### TASK PROMPT
Take the listing below and print exactly the lines starting at the line containing "The width and height of the screenshot is (1450, 671)." and ending at the line containing "Task: Click the Gaming controller icon", both ends included, and no others.

### SUPPLIED ENTRIES
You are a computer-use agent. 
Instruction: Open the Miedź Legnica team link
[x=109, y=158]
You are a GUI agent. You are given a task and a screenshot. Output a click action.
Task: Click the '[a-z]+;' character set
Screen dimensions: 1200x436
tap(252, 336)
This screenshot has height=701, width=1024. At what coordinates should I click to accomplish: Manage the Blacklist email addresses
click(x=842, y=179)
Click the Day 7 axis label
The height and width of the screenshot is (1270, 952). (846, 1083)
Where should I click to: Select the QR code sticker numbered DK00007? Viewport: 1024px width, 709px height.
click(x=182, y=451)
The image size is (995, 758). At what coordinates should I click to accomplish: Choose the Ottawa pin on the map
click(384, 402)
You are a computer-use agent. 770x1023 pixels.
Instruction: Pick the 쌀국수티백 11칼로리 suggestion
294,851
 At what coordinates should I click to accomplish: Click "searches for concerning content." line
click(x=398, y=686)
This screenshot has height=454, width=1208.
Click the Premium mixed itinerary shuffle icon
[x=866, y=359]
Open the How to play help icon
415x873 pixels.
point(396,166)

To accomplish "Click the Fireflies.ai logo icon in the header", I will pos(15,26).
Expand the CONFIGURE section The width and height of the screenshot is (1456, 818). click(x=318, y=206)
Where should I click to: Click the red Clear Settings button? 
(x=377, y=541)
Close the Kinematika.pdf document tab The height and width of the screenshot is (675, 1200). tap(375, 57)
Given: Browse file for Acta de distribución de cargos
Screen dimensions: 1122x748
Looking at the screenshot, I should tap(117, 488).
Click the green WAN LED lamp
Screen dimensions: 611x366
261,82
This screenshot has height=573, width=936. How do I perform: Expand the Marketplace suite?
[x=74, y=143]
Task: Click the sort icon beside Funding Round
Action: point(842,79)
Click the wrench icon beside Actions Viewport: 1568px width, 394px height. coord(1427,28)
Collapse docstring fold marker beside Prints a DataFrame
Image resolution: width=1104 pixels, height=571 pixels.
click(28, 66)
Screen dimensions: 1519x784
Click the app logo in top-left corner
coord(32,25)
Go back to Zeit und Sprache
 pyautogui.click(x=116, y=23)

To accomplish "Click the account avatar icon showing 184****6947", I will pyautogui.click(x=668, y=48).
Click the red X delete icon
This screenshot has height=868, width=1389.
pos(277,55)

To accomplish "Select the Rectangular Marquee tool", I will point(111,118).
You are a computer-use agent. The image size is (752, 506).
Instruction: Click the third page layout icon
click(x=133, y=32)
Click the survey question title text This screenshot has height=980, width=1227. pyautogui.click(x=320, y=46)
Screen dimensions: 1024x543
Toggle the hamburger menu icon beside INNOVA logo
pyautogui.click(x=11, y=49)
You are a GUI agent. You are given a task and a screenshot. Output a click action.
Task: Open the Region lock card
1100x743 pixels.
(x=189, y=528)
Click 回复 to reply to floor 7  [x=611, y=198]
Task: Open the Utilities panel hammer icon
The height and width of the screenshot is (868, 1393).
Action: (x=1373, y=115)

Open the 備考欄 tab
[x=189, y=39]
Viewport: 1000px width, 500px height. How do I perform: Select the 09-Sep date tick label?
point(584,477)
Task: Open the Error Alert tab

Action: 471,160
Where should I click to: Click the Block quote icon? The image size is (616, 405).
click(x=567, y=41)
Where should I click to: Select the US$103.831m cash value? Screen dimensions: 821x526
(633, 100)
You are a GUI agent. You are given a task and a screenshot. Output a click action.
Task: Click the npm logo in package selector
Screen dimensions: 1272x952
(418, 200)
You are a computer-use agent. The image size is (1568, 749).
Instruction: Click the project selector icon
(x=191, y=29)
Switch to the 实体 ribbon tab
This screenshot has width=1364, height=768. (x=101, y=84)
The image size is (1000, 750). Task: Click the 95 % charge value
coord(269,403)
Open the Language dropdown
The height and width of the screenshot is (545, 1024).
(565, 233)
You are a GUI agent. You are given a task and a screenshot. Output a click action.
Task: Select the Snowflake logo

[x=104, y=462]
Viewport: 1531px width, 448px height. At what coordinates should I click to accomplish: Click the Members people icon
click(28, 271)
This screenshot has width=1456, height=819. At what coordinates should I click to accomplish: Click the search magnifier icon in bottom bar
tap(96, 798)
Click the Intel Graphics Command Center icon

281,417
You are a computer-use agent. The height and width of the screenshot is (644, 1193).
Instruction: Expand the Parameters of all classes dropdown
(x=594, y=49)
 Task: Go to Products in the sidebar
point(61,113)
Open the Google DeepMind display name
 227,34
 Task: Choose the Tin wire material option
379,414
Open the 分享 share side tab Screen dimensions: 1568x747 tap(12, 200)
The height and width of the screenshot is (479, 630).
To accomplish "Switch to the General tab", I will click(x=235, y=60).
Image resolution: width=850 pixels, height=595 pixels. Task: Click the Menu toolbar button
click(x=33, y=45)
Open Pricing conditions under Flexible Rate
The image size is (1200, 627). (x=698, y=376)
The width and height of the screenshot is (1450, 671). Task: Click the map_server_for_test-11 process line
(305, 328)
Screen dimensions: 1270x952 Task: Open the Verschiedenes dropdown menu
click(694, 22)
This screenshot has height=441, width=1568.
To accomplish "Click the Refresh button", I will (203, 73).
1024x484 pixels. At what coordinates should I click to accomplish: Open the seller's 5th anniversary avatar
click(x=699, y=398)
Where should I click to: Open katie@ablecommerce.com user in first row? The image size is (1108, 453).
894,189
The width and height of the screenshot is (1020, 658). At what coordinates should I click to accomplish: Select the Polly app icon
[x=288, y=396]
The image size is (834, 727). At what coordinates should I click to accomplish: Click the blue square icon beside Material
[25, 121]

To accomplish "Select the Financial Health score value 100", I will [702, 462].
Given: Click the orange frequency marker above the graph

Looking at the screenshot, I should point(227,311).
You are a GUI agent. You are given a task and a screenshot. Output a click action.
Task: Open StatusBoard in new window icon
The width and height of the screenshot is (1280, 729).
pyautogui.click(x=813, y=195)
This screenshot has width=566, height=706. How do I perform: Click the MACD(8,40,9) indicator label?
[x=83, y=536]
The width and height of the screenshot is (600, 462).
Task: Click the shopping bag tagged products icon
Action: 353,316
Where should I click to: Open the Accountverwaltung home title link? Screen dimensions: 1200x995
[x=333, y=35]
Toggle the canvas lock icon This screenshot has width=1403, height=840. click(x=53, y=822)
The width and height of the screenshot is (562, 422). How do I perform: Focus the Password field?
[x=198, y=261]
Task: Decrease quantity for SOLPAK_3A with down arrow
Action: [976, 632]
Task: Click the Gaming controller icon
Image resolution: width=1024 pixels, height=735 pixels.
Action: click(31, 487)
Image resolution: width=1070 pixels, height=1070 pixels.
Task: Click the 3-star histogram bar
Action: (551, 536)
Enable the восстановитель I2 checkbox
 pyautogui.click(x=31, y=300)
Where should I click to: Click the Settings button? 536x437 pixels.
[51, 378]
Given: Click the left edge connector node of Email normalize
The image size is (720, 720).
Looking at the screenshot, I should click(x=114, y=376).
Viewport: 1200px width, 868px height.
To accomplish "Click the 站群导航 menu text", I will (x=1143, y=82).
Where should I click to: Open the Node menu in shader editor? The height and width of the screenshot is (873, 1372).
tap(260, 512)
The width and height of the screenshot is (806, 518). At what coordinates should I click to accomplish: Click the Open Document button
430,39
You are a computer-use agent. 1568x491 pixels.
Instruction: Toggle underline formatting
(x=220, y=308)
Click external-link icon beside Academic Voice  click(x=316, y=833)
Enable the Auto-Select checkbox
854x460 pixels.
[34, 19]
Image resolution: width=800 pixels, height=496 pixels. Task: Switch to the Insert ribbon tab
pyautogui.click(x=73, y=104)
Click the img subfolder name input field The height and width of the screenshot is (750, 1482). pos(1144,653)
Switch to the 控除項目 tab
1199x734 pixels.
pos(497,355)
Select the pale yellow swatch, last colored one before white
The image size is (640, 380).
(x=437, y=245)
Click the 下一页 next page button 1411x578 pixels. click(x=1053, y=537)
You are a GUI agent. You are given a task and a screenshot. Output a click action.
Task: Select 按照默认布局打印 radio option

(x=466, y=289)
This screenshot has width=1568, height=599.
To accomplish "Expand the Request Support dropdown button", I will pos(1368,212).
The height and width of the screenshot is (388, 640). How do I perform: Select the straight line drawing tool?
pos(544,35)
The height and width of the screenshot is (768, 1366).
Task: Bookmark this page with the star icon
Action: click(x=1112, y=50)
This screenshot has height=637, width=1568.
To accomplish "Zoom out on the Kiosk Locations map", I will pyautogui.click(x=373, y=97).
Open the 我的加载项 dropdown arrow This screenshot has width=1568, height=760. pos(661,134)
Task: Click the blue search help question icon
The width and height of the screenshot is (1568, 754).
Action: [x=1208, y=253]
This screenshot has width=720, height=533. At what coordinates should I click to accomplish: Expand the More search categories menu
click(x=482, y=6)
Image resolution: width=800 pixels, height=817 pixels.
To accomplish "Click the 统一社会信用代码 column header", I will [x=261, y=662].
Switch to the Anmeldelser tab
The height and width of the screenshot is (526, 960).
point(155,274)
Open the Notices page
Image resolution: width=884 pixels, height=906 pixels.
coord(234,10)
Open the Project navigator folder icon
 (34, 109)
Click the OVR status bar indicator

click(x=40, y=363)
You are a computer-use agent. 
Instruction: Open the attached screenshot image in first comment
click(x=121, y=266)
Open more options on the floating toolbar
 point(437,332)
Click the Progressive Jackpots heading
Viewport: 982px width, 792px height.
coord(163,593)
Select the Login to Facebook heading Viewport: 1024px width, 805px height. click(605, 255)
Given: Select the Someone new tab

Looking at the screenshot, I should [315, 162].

### TASK ANSWER
The width and height of the screenshot is (1450, 671). Task: Click the map_server_for_test-11 process line
(305, 328)
Screen dimensions: 1270x952 Task: Open the Verschiedenes dropdown menu
click(694, 22)
This screenshot has height=441, width=1568.
To accomplish "Click the Refresh button", I will (203, 73).
1024x484 pixels. At what coordinates should I click to accomplish: Open the seller's 5th anniversary avatar
click(x=699, y=398)
Where should I click to: Open katie@ablecommerce.com user in first row? The image size is (1108, 453).
894,189
The width and height of the screenshot is (1020, 658). At what coordinates should I click to accomplish: Select the Polly app icon
[x=288, y=396]
The image size is (834, 727). At what coordinates should I click to accomplish: Click the blue square icon beside Material
[25, 121]

To accomplish "Select the Financial Health score value 100", I will [702, 462].
Given: Click the orange frequency marker above the graph

Looking at the screenshot, I should point(227,311).
You are a GUI agent. You are given a task and a screenshot. Output a click action.
Task: Open StatusBoard in new window icon
The width and height of the screenshot is (1280, 729).
pyautogui.click(x=813, y=195)
This screenshot has width=566, height=706. How do I perform: Click the MACD(8,40,9) indicator label?
[x=83, y=536]
The width and height of the screenshot is (600, 462).
Task: Click the shopping bag tagged products icon
Action: 353,316
Where should I click to: Open the Accountverwaltung home title link? Screen dimensions: 1200x995
[x=333, y=35]
Toggle the canvas lock icon This screenshot has width=1403, height=840. click(x=53, y=822)
The width and height of the screenshot is (562, 422). How do I perform: Focus the Password field?
[x=198, y=261]
Task: Decrease quantity for SOLPAK_3A with down arrow
Action: [976, 632]
Task: Click the Gaming controller icon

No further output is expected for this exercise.